DATASET RECORDS START

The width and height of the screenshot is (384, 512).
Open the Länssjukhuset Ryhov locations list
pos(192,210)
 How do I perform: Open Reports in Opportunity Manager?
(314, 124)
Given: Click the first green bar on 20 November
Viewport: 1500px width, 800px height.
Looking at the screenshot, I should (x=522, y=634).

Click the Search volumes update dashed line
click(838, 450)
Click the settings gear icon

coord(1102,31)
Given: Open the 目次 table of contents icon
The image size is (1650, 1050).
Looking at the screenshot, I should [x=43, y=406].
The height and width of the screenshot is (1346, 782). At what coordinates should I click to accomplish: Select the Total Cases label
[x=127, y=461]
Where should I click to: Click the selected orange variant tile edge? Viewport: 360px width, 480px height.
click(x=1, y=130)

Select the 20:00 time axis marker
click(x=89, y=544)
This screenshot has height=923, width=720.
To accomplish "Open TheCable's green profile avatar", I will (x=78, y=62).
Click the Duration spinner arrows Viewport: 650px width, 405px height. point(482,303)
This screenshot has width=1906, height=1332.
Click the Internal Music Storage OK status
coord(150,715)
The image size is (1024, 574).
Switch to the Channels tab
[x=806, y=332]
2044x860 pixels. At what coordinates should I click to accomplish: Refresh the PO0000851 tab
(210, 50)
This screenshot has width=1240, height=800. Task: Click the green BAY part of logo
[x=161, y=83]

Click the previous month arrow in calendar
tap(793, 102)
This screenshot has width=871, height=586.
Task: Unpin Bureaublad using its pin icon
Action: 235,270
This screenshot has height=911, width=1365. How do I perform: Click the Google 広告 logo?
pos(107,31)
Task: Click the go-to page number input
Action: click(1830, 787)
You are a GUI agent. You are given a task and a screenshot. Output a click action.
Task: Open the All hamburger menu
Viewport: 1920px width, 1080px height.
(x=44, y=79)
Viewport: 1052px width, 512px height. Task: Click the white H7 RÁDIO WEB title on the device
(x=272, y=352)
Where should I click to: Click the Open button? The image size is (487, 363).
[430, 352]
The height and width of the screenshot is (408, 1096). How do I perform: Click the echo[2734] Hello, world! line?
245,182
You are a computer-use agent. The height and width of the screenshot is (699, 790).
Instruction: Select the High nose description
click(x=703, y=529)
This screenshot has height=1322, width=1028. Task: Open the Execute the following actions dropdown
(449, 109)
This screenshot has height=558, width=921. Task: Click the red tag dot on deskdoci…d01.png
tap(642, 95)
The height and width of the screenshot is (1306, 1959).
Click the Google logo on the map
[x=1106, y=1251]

DATASET RECORDS END

_GOAL OF THE EXERCISE_:
Among the lines above, return those that hold the word "agent".

_ANSWER FOR THE TASK_:
You are a GUI agent. You are given a task and a screenshot. Output a click action.
You are a computer-use agent. The height and width of the screenshot is (699, 790).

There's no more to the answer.